Testing for posterior interosseous nerve (PIN) palsy, a condition affecting a branch of the radial nerve, involves a combination of clinical assessment, imaging, and neurophysiological studies. It's crucial to determine the underlying cause and severity of the condition.

Diagnostic Approaches for Pin Palsy

Several methods are used to evaluate PIN palsy, each offering unique insights:

1. Clinical Examination

  • A thorough physical examination is the first step. This involves assessing:
    • Motor function: Testing the muscles innervated by the PIN, primarily the wrist and finger extensors. Look for weakness in extending the fingers and wrist at the metacarpophalangeal joints. The supinator muscle is also affected leading to difficulty supinating the forearm.
    • Sensory examination: Although PIN palsy primarily involves motor weakness, a sensory exam is also done. The posterior interosseous nerve does not have sensory branches, so sensory deficits are not typically present.
    • Observation: Notice any signs of muscle atrophy or deformity in the forearm.
  • Clinical tests will involve evaluating for muscle weakness and range of motion in the wrist and finger extensors.

2. Imaging Techniques

  • Radiographs: According to the references, these are essential in cases of elbow trauma to identify fractures or dislocations that might impinge the PIN. However, they are less useful in atraumatic cases.
  • Magnetic Resonance Imaging (MRI): The provided reference states that MRI is utilised to exclude any space-occupying lesions, such as tumors or cysts that could be causing the nerve compression. It can also help show denervated changes in the muscles affected by the PIN palsy.
    • MRI is a valuable tool for determining the etiology of PIN palsy, particularly in cases that are not clearly due to trauma.

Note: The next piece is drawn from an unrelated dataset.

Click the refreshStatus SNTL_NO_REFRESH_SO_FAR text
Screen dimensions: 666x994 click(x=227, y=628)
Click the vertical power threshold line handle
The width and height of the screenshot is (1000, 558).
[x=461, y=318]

3. Neurophysiological Studies

  • Electromyography (EMG) and Nerve Conduction Studies (NCS): As per the provided reference, these studies are performed after 2-3 weeks of the onset of palsy.
    • EMG can detect electrical activity of muscles, helping determine if denervation is present.
    • NCS evaluates the nerve's ability to conduct electrical impulses, thereby pinpointing the site and severity of the nerve lesion.
  • These tests are essential for confirming the diagnosis, assessing the extent of nerve damage, and monitoring the recovery process.

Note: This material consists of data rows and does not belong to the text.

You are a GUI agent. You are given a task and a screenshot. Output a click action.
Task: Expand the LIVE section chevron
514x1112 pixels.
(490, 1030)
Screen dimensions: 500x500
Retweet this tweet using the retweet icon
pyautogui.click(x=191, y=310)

Summary Table of Testing Methods

Test Method Purpose When to Use
Clinical Examination Initial assessment of motor and sensory function. At onset of symptoms.
Radiographs Evaluate for fractures/dislocations in traumatic cases. When there is a history of elbow or forearm trauma.
MRI Rule out space-occupying lesions; assess for muscle denervation. When the cause is unclear, or to rule out tumorous lesions.
Neurophysiology (EMG/NCS) Confirm the diagnosis, assess nerve damage severity, and monitor recovery. After 2-3 weeks of palsy onset.

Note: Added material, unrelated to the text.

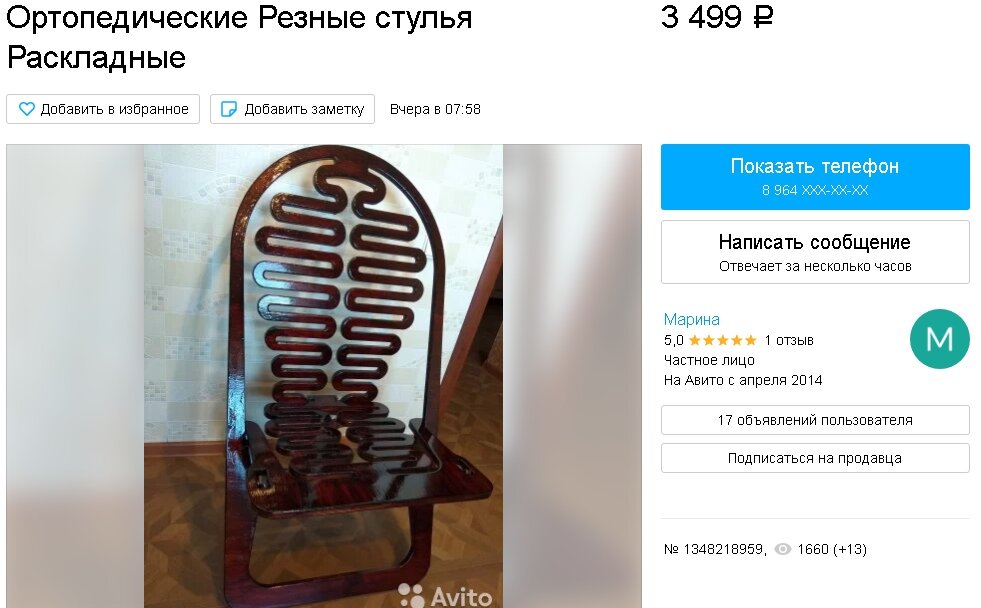Click the views count 1660 (+13)

pyautogui.click(x=831, y=549)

Examples of Clinical Findings in PIN Palsy

  • Weakness in wrist extension: Difficulty dorsiflexing the wrist (bending it backwards).
  • Weakness in finger extension: Problems straightening fingers at the knuckles.
  • Weakness in forearm supination: Difficulty turning the palm upwards.
  • Finger drop: The inability to lift or extend fingers at the knuckle level.
  • Intact wrist extension with radial deviation: Due to preserved function of the extensor carpi radialis muscles.
  • No sensory deficits

Differential Diagnosis

It is important to consider and exclude other conditions that may cause similar symptoms. These include:

  • Radial nerve palsy (affects a broader range of muscles including the triceps and wrist extensors).
  • Cervical radiculopathy (nerve compression in the neck).
  • Lateral epicondylitis (tennis elbow).

By combining clinical findings with appropriate imaging and neurophysiological studies, a diagnosis of PIN palsy can be made accurately, facilitating timely and effective management.